SINGAPORE/WELLINGTON — U.S. President Donald Trump said last week he would reconsider joining the landmark Trans-Pacific Partnership (TPP) trade agreement, if it were a “substantially better” deal than the one offered to President Barack Obama.
Here is a look at the state of play in the negotiations and the conditions needed to be in place for the United States to join an agreement Trump scrapped as soon as he took office.
WHAT ARE THE TPP AND CPTPP?
The original 12-member agreement was known as the TPP. It was a signature trade policy of Obama, but he was unable to secure Congressional support for the deal. It was thrown into limbo when Trump withdrew from the deal three days after his inauguration in January 2017, a move he said was aimed at protecting U.S. jobs.

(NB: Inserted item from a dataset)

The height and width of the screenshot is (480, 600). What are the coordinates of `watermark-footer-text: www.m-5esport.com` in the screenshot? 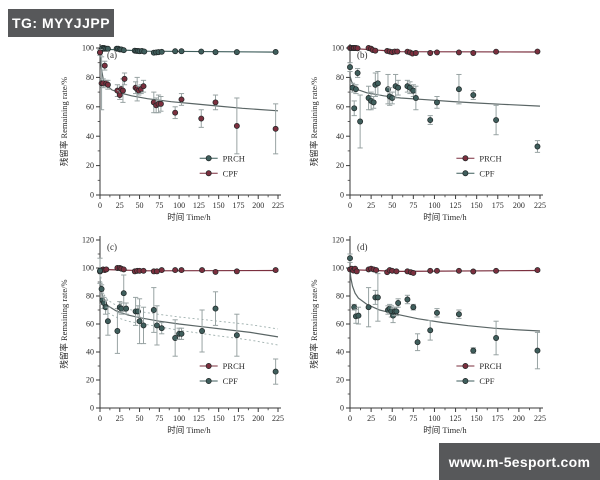 It's located at (520, 462).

Following the U.S. withdrawal, the remaining 11 countries renegotiated parts of the TPP, removing some of Washington’s demands. In March, they signed the Comprehensive and Progressive Agreement for Trans-Pacific Partnership (CPTPP), also known as TPP-11.
The trade deal becomes effective when ratified by six of the signatories. It will reduce tariffs in countries that together amount to more than 13 percent of the global economy – a total of $10 trillion (£7.01 trillion) in gross domestic product. With the United States, it would have represented 40 percent.